You think to recursively call remove on the children of the directory? Wouldn't something like:
On Thu, Jan 10, 2013 at 7:11 AM, Chris Larson <clarson@kergoth.com> wrote:
I'm guessing you're trying to use it without passing recurse=True.
On Thu, Jan 10, 2013 at 7:10 AM, Chris Larson <clarson@kergoth.com> wrote:
Look 2 lines down, where it checks to see if the os.unlink failed due to it being a directory and runs shutil.rmtree if that's the case.On Thu, Jan 10, 2013 at 1:46 AM, Martin Ertsaas <martiert@gmail.com> wrote:
On mac, os.unlink does not remove directories, and we therefor have
to explicitly use shutil.rmtree if the path is a directory.
---
lib/bb/utils.py | 5 ++++-
1 file changed, 4 insertions(+), 1 deletion(-)
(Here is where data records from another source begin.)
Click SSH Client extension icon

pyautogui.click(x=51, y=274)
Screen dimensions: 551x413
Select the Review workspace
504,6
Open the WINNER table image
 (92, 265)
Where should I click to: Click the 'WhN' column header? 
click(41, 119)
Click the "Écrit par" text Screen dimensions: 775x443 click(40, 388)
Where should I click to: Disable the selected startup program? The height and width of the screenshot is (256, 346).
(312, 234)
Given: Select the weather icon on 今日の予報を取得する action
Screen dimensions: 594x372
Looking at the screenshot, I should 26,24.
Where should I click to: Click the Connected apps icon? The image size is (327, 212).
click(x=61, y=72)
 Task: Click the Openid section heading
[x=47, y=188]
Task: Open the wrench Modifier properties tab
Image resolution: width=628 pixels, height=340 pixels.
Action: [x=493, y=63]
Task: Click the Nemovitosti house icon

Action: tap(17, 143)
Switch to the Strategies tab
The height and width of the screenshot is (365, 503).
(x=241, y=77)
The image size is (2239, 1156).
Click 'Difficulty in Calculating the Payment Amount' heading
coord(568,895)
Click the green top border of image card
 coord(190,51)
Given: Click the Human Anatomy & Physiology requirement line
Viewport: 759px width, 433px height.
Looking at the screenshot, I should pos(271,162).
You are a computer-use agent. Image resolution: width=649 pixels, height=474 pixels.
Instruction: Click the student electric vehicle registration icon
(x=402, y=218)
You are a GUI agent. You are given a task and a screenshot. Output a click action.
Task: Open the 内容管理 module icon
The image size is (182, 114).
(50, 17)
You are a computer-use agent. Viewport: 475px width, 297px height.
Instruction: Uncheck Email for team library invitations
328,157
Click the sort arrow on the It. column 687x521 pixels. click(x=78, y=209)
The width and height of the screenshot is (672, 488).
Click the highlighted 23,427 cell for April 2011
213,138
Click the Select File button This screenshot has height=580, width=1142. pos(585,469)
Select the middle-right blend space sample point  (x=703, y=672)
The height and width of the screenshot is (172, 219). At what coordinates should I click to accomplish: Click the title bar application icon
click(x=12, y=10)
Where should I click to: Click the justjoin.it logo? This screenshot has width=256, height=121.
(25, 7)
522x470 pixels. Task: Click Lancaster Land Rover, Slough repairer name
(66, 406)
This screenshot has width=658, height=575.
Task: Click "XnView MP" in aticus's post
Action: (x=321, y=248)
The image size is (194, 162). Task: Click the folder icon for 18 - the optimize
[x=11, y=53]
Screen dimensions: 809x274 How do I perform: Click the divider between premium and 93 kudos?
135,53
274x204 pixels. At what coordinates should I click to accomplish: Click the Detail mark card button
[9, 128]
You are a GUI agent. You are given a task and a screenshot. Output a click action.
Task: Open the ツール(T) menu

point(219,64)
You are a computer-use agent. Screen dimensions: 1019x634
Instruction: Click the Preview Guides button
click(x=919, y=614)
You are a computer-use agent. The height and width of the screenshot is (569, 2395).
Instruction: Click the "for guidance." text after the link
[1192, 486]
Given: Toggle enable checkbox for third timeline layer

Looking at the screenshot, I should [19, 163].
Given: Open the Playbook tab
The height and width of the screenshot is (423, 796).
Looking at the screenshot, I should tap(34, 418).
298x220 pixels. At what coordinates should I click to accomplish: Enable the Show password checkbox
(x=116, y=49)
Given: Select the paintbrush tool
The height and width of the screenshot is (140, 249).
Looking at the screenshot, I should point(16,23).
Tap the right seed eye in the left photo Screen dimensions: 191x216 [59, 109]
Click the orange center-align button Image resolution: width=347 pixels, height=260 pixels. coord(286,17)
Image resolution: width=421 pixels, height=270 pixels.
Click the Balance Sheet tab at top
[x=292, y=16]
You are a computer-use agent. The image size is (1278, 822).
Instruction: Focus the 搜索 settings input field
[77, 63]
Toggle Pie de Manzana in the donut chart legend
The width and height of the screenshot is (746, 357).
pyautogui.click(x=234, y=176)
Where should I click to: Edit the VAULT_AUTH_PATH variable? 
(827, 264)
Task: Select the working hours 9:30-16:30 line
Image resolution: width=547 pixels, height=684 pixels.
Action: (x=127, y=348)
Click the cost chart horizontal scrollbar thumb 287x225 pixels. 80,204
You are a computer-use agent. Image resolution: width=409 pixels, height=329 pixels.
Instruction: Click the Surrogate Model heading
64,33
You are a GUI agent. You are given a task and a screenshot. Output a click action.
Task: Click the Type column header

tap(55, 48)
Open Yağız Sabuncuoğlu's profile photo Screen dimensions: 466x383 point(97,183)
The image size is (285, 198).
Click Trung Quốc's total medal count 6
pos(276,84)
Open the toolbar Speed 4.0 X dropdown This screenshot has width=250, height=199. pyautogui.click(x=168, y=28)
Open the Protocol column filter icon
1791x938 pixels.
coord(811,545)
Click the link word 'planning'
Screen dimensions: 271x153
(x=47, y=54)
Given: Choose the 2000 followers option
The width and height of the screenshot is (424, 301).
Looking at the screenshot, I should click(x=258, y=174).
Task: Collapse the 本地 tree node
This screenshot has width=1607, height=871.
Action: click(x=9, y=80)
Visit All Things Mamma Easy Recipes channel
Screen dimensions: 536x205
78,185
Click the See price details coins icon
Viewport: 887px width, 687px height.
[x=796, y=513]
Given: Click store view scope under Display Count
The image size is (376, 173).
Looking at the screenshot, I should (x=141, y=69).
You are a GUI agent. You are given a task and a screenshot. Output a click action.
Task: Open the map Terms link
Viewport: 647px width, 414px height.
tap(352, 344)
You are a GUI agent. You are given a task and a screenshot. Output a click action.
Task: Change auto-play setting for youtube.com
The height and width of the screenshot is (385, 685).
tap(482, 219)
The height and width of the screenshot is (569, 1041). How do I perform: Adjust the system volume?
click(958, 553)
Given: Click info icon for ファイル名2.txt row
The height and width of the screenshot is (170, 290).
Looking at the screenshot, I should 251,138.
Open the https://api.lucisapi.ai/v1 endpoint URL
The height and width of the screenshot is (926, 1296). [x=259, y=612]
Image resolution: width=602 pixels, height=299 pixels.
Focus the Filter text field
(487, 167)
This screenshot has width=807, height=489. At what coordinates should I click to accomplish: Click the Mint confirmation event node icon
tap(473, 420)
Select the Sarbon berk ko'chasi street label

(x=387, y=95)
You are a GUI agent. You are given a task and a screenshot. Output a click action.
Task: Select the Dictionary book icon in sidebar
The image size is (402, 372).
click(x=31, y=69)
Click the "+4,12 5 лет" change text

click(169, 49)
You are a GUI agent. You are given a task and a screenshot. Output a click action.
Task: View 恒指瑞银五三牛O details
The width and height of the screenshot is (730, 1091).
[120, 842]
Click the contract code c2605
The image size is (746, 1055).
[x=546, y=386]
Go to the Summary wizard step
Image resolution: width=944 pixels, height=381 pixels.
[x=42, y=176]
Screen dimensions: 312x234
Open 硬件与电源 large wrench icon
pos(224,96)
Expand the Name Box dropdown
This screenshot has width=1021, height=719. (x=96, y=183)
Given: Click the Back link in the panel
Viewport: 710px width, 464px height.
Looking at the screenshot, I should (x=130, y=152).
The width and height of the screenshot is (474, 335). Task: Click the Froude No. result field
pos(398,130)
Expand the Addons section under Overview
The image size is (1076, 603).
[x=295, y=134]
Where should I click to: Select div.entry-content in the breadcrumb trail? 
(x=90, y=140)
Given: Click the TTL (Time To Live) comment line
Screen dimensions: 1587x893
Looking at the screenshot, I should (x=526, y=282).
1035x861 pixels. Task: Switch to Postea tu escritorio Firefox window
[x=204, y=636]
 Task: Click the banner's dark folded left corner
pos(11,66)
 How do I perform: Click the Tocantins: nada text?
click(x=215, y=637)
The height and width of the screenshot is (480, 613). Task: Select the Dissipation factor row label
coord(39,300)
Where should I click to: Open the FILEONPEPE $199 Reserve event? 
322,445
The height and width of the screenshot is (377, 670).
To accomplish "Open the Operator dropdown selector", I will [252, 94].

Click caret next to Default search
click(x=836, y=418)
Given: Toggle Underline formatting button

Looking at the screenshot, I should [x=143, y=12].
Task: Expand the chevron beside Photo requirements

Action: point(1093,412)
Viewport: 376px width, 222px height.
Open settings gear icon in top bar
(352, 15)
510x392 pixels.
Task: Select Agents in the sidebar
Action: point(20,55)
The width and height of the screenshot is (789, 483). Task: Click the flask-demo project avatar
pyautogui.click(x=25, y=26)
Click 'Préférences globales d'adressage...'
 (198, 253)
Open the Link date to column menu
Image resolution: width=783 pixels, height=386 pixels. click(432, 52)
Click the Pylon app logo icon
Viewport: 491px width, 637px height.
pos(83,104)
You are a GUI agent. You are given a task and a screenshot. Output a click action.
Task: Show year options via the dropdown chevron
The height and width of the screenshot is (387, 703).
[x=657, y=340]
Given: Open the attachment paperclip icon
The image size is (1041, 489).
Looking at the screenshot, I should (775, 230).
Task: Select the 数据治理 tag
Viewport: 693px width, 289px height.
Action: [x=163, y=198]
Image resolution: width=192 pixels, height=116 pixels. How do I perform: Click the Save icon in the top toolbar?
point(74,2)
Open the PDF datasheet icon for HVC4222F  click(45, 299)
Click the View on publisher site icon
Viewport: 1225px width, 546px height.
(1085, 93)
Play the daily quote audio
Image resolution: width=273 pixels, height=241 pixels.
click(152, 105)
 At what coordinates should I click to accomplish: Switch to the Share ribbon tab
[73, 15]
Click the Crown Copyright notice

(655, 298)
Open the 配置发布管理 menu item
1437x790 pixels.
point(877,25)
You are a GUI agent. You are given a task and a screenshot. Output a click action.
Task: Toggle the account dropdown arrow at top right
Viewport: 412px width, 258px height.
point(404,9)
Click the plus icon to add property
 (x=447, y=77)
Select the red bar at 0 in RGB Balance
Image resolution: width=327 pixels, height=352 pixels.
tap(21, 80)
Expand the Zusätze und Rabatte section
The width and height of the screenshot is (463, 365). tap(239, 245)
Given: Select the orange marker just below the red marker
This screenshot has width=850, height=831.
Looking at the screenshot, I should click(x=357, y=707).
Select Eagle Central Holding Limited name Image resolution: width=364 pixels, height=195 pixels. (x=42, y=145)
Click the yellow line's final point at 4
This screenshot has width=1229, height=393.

diff --git a/lib/bb/utils.py b/lib/bb/utils.py
index cef0fdd..8b6d3f5 100644
--- a/lib/bb/utils.py
+++ b/lib/bb/utils.py
@@ -561,7 +561,10 @@ def remove(path, recurse=False):
import os, errno, shutil, glob
for name in glob.glob(path):
try:
- os.unlink(name)
+ if os.path.isdir(name):
+ shutil.rmtree(name)
+ else:
+ os.unlink(name)
except OSError as exc:
if recurse and exc.errno == errno.EISDIR:
shutil.rmtree(name)
Having through about it further, I think it might be best to be alter the code to also handle the case where recurse==False and the path is a directory by calling os.rmdir(). Perhaps this would reduce confusion.